● **作業内容**
1) 本文では、音楽作家にとってある程度忘れることも大事だとされていますが、それはなぜですか。一〜三文で説明してください。
2) 本文から、「知ってなきゃいけないのに知り」を含む箇所から始めて「にいたら目立つのと同じです。」で終わるまでの部分を、一字一句変えずに抜き出してください。

● **本文**
═══

ざっくりとしたタイトルですが、要は知ってるか知ってないかでは雲泥の差が出ると思っています。「何を知ってればいいの?」ですが、これは多岐に渡ります。

1. いろんな音楽を聴いて記憶されているかどうか 。

 一般人リスナーのように聴くだけではなく、このメロディの時どんな和音が使われているか、どんなベースラインだったか、その音のリリースはどのくらいだったか、リバーブはどのようにかけられていたか、どの調に転調されていたか、BPMは?拍子は?
など様々なことに意識しながら聴く、そして沢山の音楽を知っていれば思い出して似たものを作れます。ただし、ここに音楽作家としての葛藤があります。「アノ曲に似てるじゃん」と思ってしまうと作れなくなるということです。理由はアノ曲にほぼ同じになってしまいいわゆるパクりっぽくなってしまうからです。なのである程度忘れることも大事だと思います。

知ってなきゃいけないのに知りすぎててはダメというツンデレ作業なのが作家という仕事だと思っています。
そして一般的に人は何を聴いた時新しい音楽だ!と思うかという点もお話しますが、これは「自分が知らないタイプの曲」を聴いた時そう思うんです。
つまり作家にとってはあの曲を意識して作ったけども聴く人が知らなければそれはその人にとって新しい音楽になるんですね。

こう言ってしまうとなんだか夢のない話に聞こえますが、そうではなくて、音楽作家はいろんな音楽を聴いているので、いろんな音楽が混ざって作られています。それは例えばアメリカ人と日本人が結婚し子供を産んだらハーフの子が生まれてクラスメイトにいたら目立つのと同じです。

═══

● **データ抜粋**
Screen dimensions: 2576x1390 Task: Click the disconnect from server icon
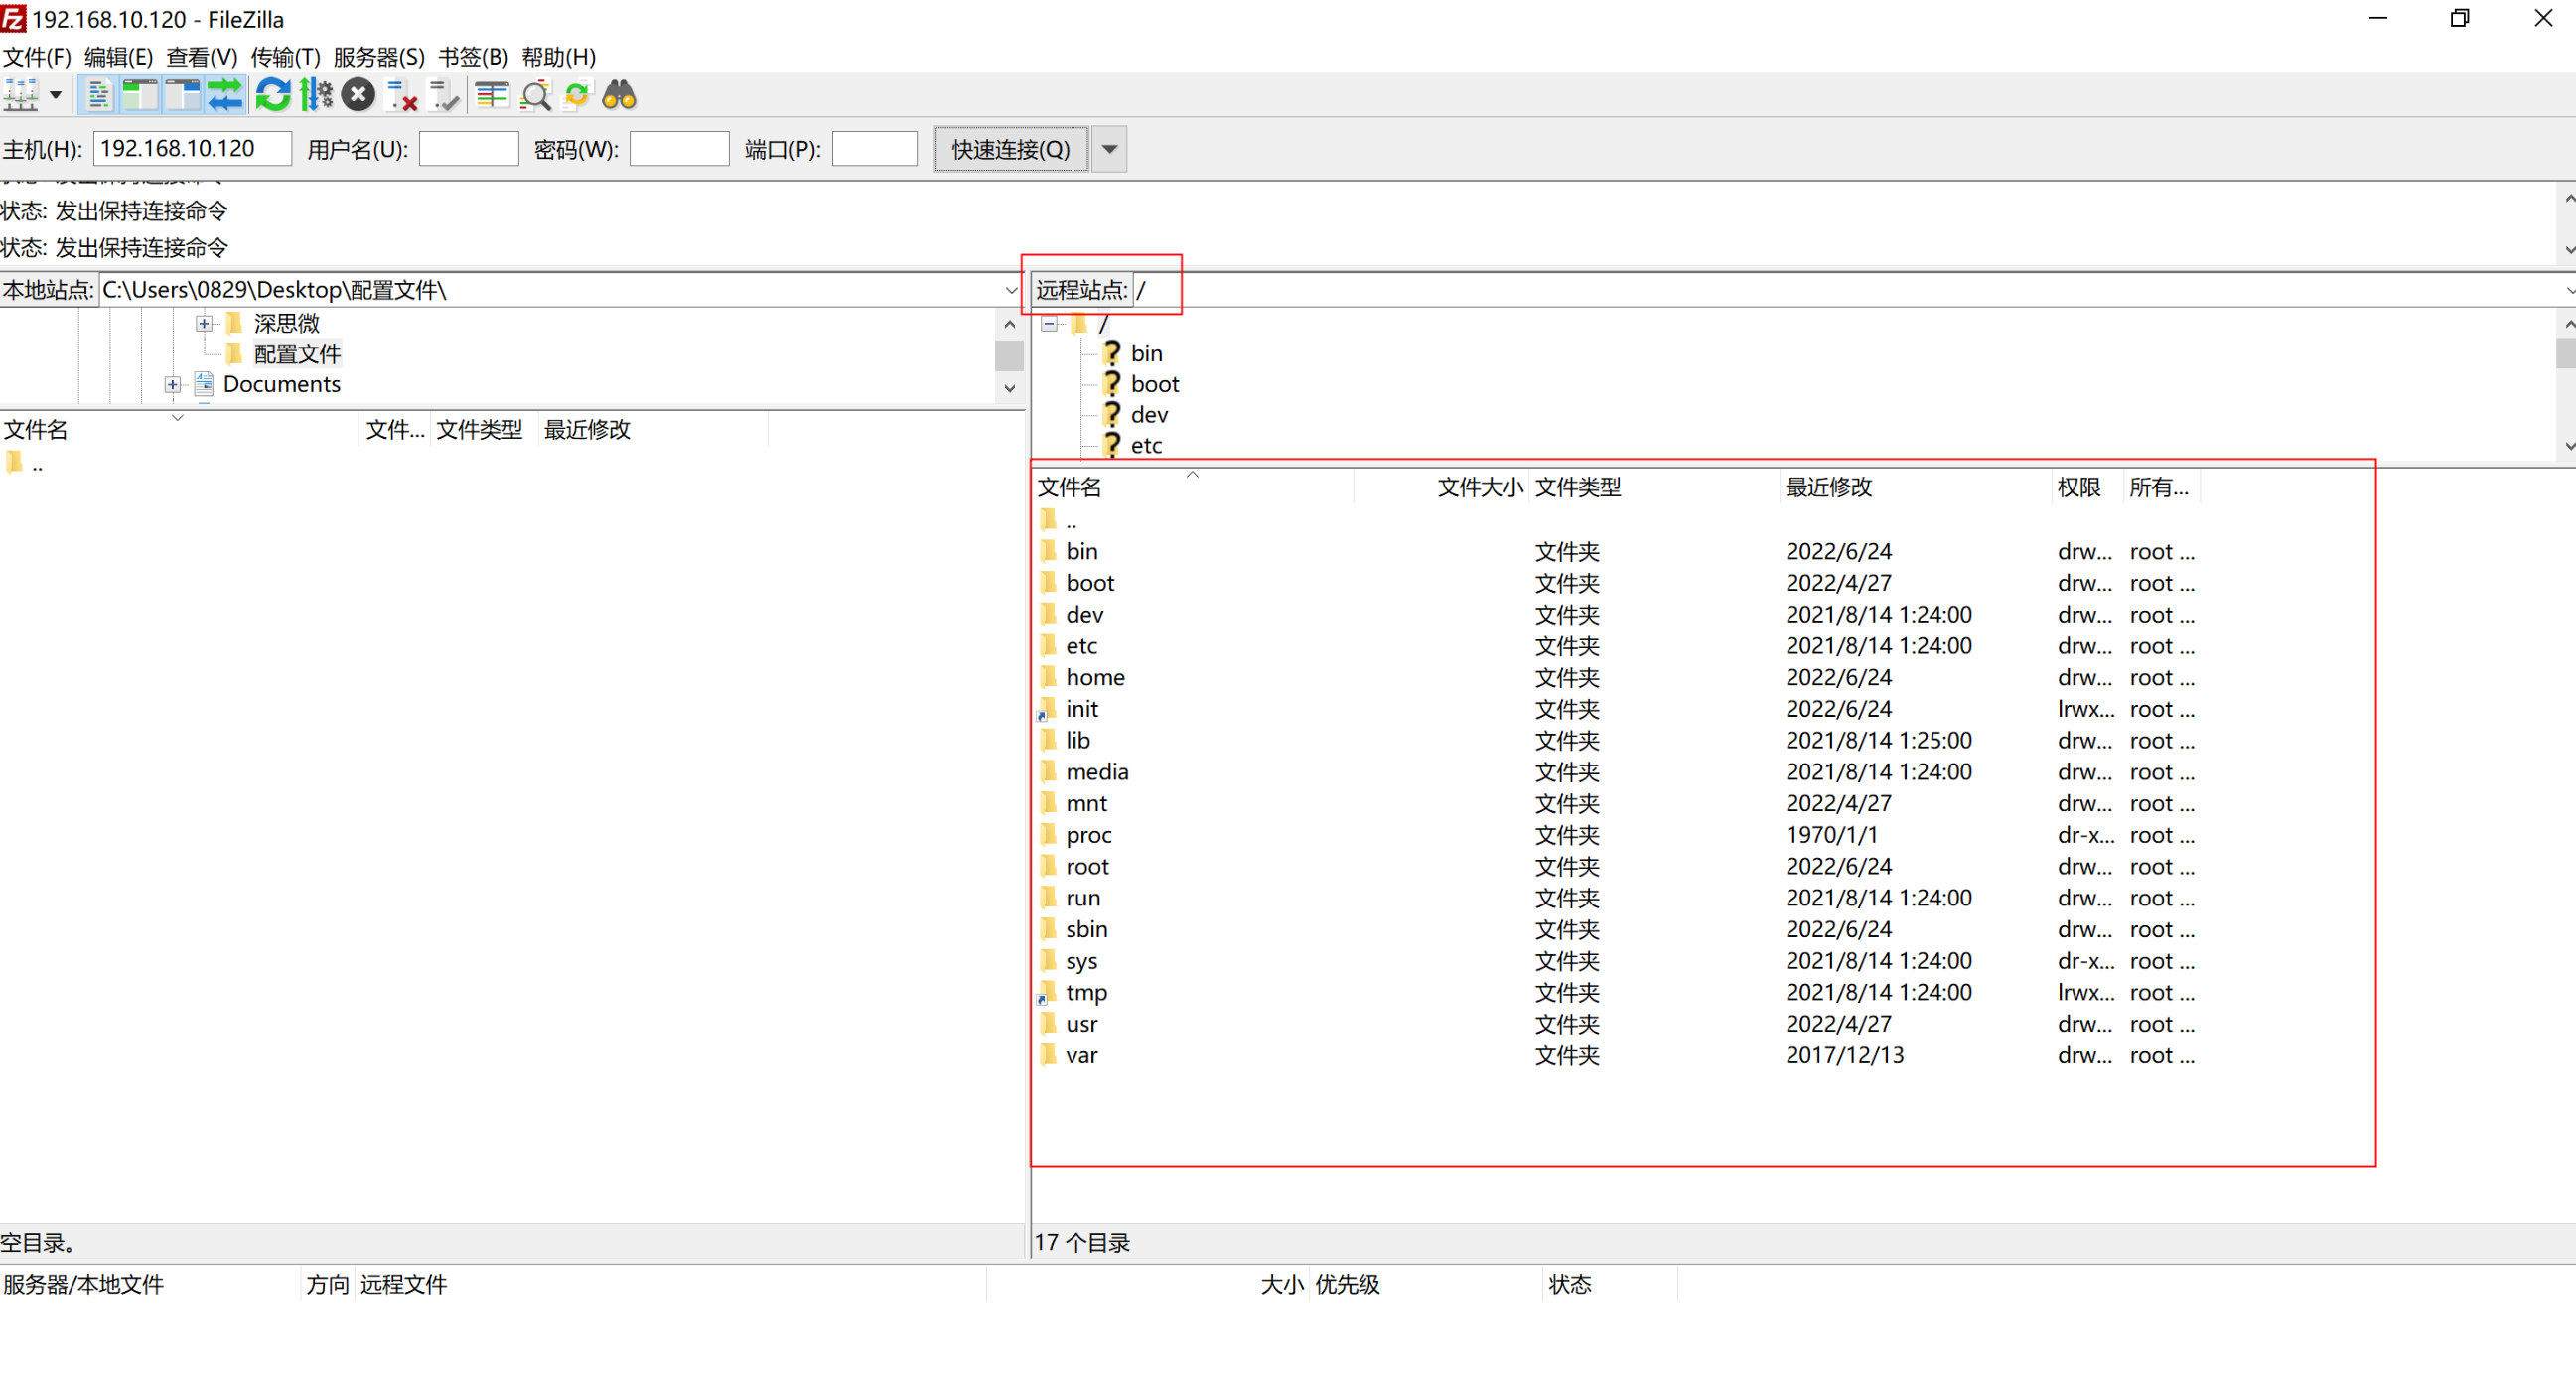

═══

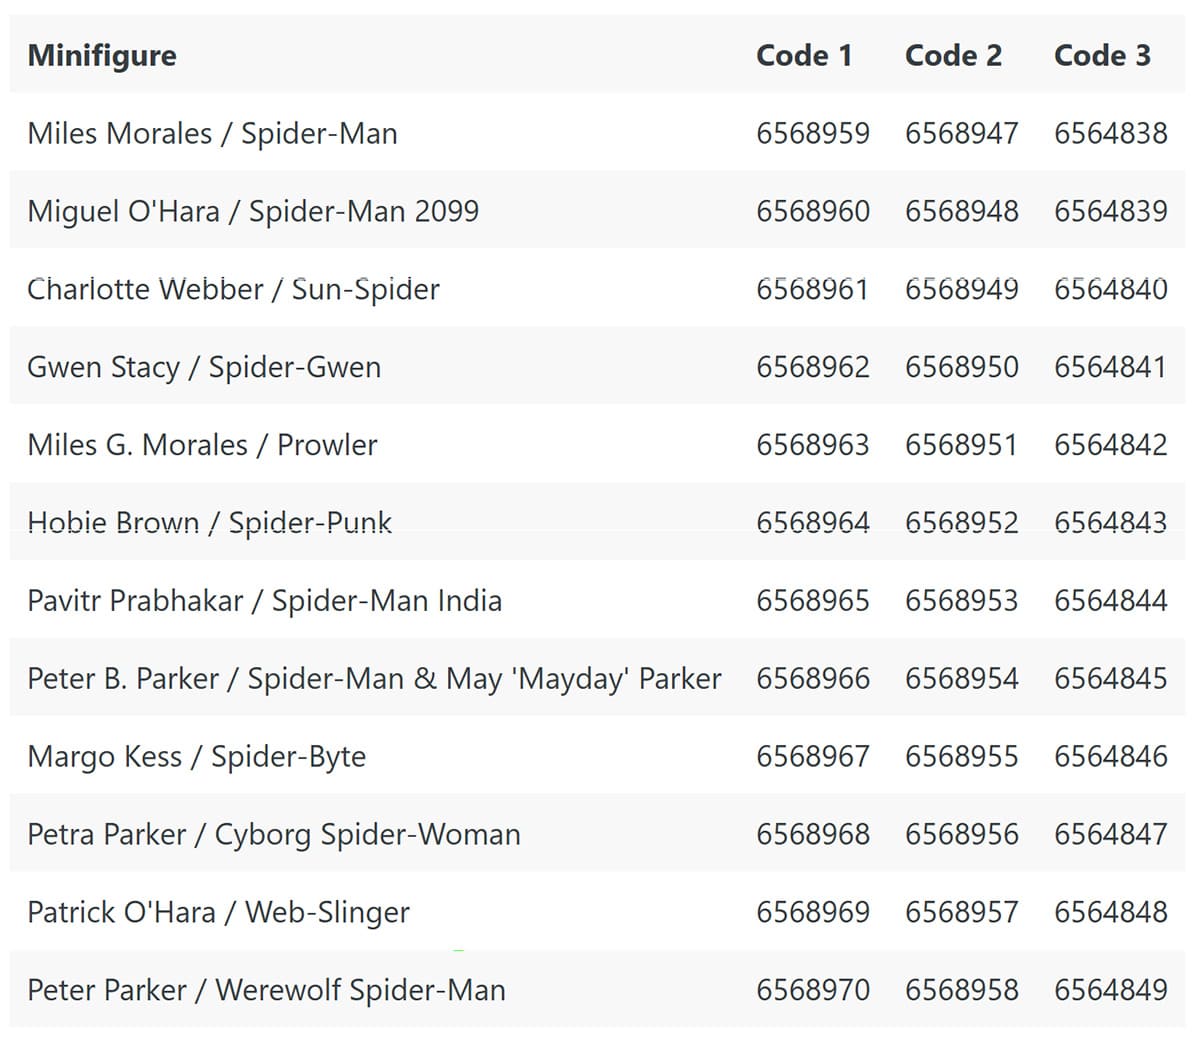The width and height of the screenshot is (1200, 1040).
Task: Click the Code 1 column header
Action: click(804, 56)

═══

● **各課題の解答**
1) 「アノ曲に似てるじゃん」と思ってしまうと、曲が作れなくなるからです。その曲とほぼ同じになってしまい、いわゆるパクりっぽくなってしまうためです。

2)
知ってなきゃいけないのに知りすぎててはダメというツンデレ作業なのが作家という仕事だと思っています。
そして一般的に人は何を聴いた時新しい音楽だ!と思うかという点もお話しますが、これは「自分が知らないタイプの曲」を聴いた時そう思うんです。
つまり作家にとってはあの曲を意識して作ったけども聴く人が知らなければそれはその人にとって新しい音楽になるんですね。

こう言ってしまうとなんだか夢のない話に聞こえますが、そうではなくて、音楽作家はいろんな音楽を聴いているので、いろんな音楽が混ざって作られています。それは例えばアメリカ人と日本人が結婚し子供を産んだらハーフの子が生まれてクラスメイトにいたら目立つのと同じです。